§ TO DO
Copy each of the rows below word for word, with nothing changed.

§ SOURCE MATERIAL
--- Begin ---
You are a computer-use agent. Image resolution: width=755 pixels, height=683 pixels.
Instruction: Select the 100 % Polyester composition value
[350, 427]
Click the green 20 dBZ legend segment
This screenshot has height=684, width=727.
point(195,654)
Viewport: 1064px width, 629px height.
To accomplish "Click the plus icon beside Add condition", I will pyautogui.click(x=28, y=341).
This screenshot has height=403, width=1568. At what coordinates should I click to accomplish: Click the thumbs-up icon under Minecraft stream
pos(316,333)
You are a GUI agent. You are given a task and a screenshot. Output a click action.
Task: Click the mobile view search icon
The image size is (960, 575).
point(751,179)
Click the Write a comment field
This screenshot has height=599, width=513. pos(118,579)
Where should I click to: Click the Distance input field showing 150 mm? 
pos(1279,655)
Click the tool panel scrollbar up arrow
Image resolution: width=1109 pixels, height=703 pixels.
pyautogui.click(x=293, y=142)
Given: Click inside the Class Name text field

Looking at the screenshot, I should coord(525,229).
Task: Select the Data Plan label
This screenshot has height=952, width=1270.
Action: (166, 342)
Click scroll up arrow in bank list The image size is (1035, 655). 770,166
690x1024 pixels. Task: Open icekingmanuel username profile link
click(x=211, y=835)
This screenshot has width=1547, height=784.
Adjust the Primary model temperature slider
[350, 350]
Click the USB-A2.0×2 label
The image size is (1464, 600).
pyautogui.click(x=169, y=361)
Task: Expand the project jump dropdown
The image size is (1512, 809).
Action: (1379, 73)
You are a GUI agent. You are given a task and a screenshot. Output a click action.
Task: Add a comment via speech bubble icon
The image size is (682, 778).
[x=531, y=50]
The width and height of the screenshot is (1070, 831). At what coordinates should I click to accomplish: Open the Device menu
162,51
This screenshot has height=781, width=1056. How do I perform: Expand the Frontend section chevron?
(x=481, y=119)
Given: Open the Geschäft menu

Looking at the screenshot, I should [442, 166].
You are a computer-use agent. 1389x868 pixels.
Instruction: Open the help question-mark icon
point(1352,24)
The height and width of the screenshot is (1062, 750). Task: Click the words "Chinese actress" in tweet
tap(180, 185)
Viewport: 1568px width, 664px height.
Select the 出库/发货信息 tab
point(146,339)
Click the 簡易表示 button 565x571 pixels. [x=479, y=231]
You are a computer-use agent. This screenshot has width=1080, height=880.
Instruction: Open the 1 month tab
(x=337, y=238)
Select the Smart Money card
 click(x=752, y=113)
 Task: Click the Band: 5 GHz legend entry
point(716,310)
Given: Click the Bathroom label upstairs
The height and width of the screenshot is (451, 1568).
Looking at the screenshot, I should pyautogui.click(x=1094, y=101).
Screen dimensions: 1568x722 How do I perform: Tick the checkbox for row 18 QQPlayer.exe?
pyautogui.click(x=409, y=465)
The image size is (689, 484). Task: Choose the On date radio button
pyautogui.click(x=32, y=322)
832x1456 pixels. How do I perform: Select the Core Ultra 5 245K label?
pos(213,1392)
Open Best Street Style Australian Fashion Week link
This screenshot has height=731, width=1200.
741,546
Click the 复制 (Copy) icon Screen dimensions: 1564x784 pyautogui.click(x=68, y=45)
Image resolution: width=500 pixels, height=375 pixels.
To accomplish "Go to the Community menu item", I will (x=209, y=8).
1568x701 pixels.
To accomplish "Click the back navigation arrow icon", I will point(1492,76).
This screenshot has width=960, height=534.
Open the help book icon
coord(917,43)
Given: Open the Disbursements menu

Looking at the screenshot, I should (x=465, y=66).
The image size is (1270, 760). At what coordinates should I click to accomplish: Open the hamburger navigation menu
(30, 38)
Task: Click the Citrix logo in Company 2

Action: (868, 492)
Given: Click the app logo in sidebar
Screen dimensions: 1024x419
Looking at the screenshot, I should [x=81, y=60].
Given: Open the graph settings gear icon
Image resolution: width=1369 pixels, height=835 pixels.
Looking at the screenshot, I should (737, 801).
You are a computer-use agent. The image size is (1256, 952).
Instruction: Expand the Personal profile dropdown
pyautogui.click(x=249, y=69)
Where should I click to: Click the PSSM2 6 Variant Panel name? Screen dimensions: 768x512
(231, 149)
--- End ---
§ WORKED ANSWER
You are a computer-use agent. Image resolution: width=755 pixels, height=683 pixels.
Instruction: Select the 100 % Polyester composition value
[350, 427]
Click the green 20 dBZ legend segment
This screenshot has height=684, width=727.
point(195,654)
Viewport: 1064px width, 629px height.
To accomplish "Click the plus icon beside Add condition", I will pyautogui.click(x=28, y=341).
This screenshot has height=403, width=1568. At what coordinates should I click to accomplish: Click the thumbs-up icon under Minecraft stream
pos(316,333)
You are a GUI agent. You are given a task and a screenshot. Output a click action.
Task: Click the mobile view search icon
The image size is (960, 575).
point(751,179)
Click the Write a comment field
This screenshot has height=599, width=513. pos(118,579)
Where should I click to: Click the Distance input field showing 150 mm? 
pos(1279,655)
Click the tool panel scrollbar up arrow
Image resolution: width=1109 pixels, height=703 pixels.
pyautogui.click(x=293, y=142)
Given: Click inside the Class Name text field

Looking at the screenshot, I should coord(525,229).
Task: Select the Data Plan label
This screenshot has height=952, width=1270.
Action: (166, 342)
Click scroll up arrow in bank list The image size is (1035, 655). 770,166
690x1024 pixels. Task: Open icekingmanuel username profile link
click(x=211, y=835)
This screenshot has width=1547, height=784.
Adjust the Primary model temperature slider
[350, 350]
Click the USB-A2.0×2 label
The image size is (1464, 600).
pyautogui.click(x=169, y=361)
Task: Expand the project jump dropdown
The image size is (1512, 809).
Action: (1379, 73)
You are a GUI agent. You are given a task and a screenshot. Output a click action.
Task: Add a comment via speech bubble icon
The image size is (682, 778).
[x=531, y=50]
The width and height of the screenshot is (1070, 831). At what coordinates should I click to accomplish: Open the Device menu
162,51
This screenshot has height=781, width=1056. How do I perform: Expand the Frontend section chevron?
(x=481, y=119)
Given: Open the Geschäft menu

Looking at the screenshot, I should [442, 166].
You are a computer-use agent. 1389x868 pixels.
Instruction: Open the help question-mark icon
point(1352,24)
The height and width of the screenshot is (1062, 750). Task: Click the words "Chinese actress" in tweet
tap(180, 185)
Viewport: 1568px width, 664px height.
Select the 出库/发货信息 tab
point(146,339)
Click the 簡易表示 button 565x571 pixels. [x=479, y=231]
You are a computer-use agent. This screenshot has width=1080, height=880.
Instruction: Open the 1 month tab
(x=337, y=238)
Select the Smart Money card
 click(x=752, y=113)
 Task: Click the Band: 5 GHz legend entry
point(716,310)
Given: Click the Bathroom label upstairs
The height and width of the screenshot is (451, 1568).
Looking at the screenshot, I should pyautogui.click(x=1094, y=101).
Screen dimensions: 1568x722 How do I perform: Tick the checkbox for row 18 QQPlayer.exe?
pyautogui.click(x=409, y=465)
The image size is (689, 484). Task: Choose the On date radio button
pyautogui.click(x=32, y=322)
832x1456 pixels. How do I perform: Select the Core Ultra 5 245K label?
pos(213,1392)
Open Best Street Style Australian Fashion Week link
This screenshot has height=731, width=1200.
741,546
Click the 复制 (Copy) icon Screen dimensions: 1564x784 pyautogui.click(x=68, y=45)
Image resolution: width=500 pixels, height=375 pixels.
To accomplish "Go to the Community menu item", I will (x=209, y=8).
1568x701 pixels.
To accomplish "Click the back navigation arrow icon", I will point(1492,76).
This screenshot has width=960, height=534.
Open the help book icon
coord(917,43)
Given: Open the Disbursements menu

Looking at the screenshot, I should (x=465, y=66).
The image size is (1270, 760). At what coordinates should I click to accomplish: Open the hamburger navigation menu
(30, 38)
Task: Click the Citrix logo in Company 2

Action: (868, 492)
Given: Click the app logo in sidebar
Screen dimensions: 1024x419
Looking at the screenshot, I should [x=81, y=60].
Given: Open the graph settings gear icon
Image resolution: width=1369 pixels, height=835 pixels.
Looking at the screenshot, I should (737, 801).
You are a computer-use agent. The image size is (1256, 952).
Instruction: Expand the Personal profile dropdown
pyautogui.click(x=249, y=69)
Where should I click to: Click the PSSM2 6 Variant Panel name? Screen dimensions: 768x512
(231, 149)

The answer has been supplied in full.